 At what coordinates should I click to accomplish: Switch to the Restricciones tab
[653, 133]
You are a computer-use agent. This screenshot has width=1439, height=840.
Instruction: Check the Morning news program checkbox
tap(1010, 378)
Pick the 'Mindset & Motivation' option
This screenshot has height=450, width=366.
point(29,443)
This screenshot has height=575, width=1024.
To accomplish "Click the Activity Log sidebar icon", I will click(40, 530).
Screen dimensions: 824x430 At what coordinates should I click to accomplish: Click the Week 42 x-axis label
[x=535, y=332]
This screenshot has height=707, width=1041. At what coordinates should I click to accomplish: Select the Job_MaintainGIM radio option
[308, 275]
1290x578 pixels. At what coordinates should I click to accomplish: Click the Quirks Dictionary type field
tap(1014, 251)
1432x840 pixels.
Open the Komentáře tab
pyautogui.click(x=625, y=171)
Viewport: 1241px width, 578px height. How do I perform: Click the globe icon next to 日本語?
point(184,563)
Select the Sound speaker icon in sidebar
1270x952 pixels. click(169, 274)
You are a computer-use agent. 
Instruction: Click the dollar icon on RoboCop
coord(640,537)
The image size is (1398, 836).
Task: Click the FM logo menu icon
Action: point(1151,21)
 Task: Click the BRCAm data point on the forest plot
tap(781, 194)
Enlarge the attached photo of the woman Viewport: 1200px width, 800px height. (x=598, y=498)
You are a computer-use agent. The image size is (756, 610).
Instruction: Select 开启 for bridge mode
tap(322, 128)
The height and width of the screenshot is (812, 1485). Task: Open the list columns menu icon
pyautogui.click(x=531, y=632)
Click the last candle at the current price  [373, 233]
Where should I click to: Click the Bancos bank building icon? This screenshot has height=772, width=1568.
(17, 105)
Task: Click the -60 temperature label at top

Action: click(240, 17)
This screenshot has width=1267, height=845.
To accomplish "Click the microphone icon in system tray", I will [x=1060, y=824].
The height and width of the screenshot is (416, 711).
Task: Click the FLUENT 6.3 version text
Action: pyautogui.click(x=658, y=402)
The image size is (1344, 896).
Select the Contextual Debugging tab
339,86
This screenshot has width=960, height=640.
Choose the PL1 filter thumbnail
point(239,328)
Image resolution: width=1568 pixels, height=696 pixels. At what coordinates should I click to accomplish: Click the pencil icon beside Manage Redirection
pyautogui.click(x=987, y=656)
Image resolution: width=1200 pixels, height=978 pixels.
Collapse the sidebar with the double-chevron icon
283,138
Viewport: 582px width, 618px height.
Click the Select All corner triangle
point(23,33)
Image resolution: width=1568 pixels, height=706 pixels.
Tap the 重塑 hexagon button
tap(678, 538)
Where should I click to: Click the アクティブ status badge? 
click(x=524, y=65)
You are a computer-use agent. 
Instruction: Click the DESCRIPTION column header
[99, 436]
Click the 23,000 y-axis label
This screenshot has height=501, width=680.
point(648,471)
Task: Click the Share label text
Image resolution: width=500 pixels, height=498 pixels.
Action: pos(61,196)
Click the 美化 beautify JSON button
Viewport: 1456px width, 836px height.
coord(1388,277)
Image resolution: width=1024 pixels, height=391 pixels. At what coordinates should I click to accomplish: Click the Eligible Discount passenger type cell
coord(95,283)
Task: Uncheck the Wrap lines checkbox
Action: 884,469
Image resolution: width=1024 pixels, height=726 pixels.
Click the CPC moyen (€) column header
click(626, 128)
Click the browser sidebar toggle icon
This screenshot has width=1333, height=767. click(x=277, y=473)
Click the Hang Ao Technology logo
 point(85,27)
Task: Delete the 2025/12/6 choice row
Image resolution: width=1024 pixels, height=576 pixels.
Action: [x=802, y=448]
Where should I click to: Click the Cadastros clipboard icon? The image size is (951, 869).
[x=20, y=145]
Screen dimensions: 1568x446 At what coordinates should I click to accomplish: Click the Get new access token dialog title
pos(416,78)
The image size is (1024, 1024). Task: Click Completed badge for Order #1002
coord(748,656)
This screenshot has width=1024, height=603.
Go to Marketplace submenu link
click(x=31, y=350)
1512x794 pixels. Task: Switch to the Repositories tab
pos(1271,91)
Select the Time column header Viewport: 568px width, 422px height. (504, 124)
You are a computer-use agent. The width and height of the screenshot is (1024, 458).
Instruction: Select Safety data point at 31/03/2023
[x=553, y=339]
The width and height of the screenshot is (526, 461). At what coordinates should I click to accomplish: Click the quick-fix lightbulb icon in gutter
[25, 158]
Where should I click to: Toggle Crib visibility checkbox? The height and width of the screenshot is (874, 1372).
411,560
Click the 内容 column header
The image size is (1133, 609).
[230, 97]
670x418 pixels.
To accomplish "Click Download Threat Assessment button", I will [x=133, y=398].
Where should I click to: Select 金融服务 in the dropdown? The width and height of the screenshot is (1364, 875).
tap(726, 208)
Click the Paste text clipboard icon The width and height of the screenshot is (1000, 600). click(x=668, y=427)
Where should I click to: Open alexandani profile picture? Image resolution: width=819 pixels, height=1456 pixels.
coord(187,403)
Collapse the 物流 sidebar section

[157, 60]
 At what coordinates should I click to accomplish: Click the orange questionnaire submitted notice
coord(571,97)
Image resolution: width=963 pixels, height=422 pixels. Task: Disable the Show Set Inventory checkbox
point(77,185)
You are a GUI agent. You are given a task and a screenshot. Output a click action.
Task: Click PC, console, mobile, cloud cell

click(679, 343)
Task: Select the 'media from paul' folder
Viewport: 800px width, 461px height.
################
_Your task:_ Every record should be given again without alteration.

_Response:_
 At what coordinates should I click to accomplish: Switch to the Restricciones tab
[653, 133]
You are a computer-use agent. This screenshot has width=1439, height=840.
Instruction: Check the Morning news program checkbox
tap(1010, 378)
Pick the 'Mindset & Motivation' option
This screenshot has height=450, width=366.
point(29,443)
This screenshot has height=575, width=1024.
To accomplish "Click the Activity Log sidebar icon", I will click(40, 530).
Screen dimensions: 824x430 At what coordinates should I click to accomplish: Click the Week 42 x-axis label
[x=535, y=332]
This screenshot has height=707, width=1041. At what coordinates should I click to accomplish: Select the Job_MaintainGIM radio option
[308, 275]
1290x578 pixels. At what coordinates should I click to accomplish: Click the Quirks Dictionary type field
tap(1014, 251)
1432x840 pixels.
Open the Komentáře tab
pyautogui.click(x=625, y=171)
Viewport: 1241px width, 578px height. How do I perform: Click the globe icon next to 日本語?
point(184,563)
Select the Sound speaker icon in sidebar
1270x952 pixels. click(169, 274)
You are a computer-use agent. 
Instruction: Click the dollar icon on RoboCop
coord(640,537)
The image size is (1398, 836).
Task: Click the FM logo menu icon
Action: point(1151,21)
 Task: Click the BRCAm data point on the forest plot
tap(781, 194)
Enlarge the attached photo of the woman Viewport: 1200px width, 800px height. (x=598, y=498)
You are a computer-use agent. The image size is (756, 610).
Instruction: Select 开启 for bridge mode
tap(322, 128)
The height and width of the screenshot is (812, 1485). Task: Open the list columns menu icon
pyautogui.click(x=531, y=632)
Click the last candle at the current price  [373, 233]
Where should I click to: Click the Bancos bank building icon? This screenshot has height=772, width=1568.
(17, 105)
Task: Click the -60 temperature label at top

Action: click(240, 17)
This screenshot has width=1267, height=845.
To accomplish "Click the microphone icon in system tray", I will [x=1060, y=824].
The height and width of the screenshot is (416, 711).
Task: Click the FLUENT 6.3 version text
Action: pyautogui.click(x=658, y=402)
The image size is (1344, 896).
Select the Contextual Debugging tab
339,86
This screenshot has width=960, height=640.
Choose the PL1 filter thumbnail
point(239,328)
Image resolution: width=1568 pixels, height=696 pixels. At what coordinates should I click to accomplish: Click the pencil icon beside Manage Redirection
pyautogui.click(x=987, y=656)
Image resolution: width=1200 pixels, height=978 pixels.
Collapse the sidebar with the double-chevron icon
283,138
Viewport: 582px width, 618px height.
Click the Select All corner triangle
point(23,33)
Image resolution: width=1568 pixels, height=706 pixels.
Tap the 重塑 hexagon button
tap(678, 538)
Where should I click to: Click the アクティブ status badge? 
click(x=524, y=65)
You are a computer-use agent. 
Instruction: Click the DESCRIPTION column header
[99, 436]
Click the 23,000 y-axis label
This screenshot has height=501, width=680.
point(648,471)
Task: Click the Share label text
Image resolution: width=500 pixels, height=498 pixels.
Action: pos(61,196)
Click the 美化 beautify JSON button
Viewport: 1456px width, 836px height.
coord(1388,277)
Image resolution: width=1024 pixels, height=391 pixels. At what coordinates should I click to accomplish: Click the Eligible Discount passenger type cell
coord(95,283)
Task: Uncheck the Wrap lines checkbox
Action: 884,469
Image resolution: width=1024 pixels, height=726 pixels.
Click the CPC moyen (€) column header
click(626, 128)
Click the browser sidebar toggle icon
This screenshot has width=1333, height=767. click(x=277, y=473)
Click the Hang Ao Technology logo
 point(85,27)
Task: Delete the 2025/12/6 choice row
Image resolution: width=1024 pixels, height=576 pixels.
Action: [x=802, y=448]
Where should I click to: Click the Cadastros clipboard icon? The image size is (951, 869).
[x=20, y=145]
Screen dimensions: 1568x446 At what coordinates should I click to accomplish: Click the Get new access token dialog title
pos(416,78)
The image size is (1024, 1024). Task: Click Completed badge for Order #1002
coord(748,656)
This screenshot has width=1024, height=603.
Go to Marketplace submenu link
click(x=31, y=350)
1512x794 pixels. Task: Switch to the Repositories tab
pos(1271,91)
Select the Time column header Viewport: 568px width, 422px height. (504, 124)
You are a computer-use agent. The width and height of the screenshot is (1024, 458).
Instruction: Select Safety data point at 31/03/2023
[x=553, y=339]
The width and height of the screenshot is (526, 461). At what coordinates should I click to accomplish: Click the quick-fix lightbulb icon in gutter
[25, 158]
Where should I click to: Toggle Crib visibility checkbox? The height and width of the screenshot is (874, 1372).
411,560
Click the 内容 column header
The image size is (1133, 609).
[230, 97]
670x418 pixels.
To accomplish "Click Download Threat Assessment button", I will [x=133, y=398].
Where should I click to: Select 金融服务 in the dropdown? The width and height of the screenshot is (1364, 875).
tap(726, 208)
Click the Paste text clipboard icon The width and height of the screenshot is (1000, 600). click(x=668, y=427)
Where should I click to: Open alexandani profile picture? Image resolution: width=819 pixels, height=1456 pixels.
coord(187,403)
Collapse the 物流 sidebar section

[157, 60]
 At what coordinates should I click to accomplish: Click the orange questionnaire submitted notice
coord(571,97)
Image resolution: width=963 pixels, height=422 pixels. Task: Disable the Show Set Inventory checkbox
point(77,185)
You are a GUI agent. You are given a task and a screenshot. Output a click action.
Task: Click PC, console, mobile, cloud cell

click(679, 343)
Task: Select the 'media from paul' folder
Viewport: 800px width, 461px height.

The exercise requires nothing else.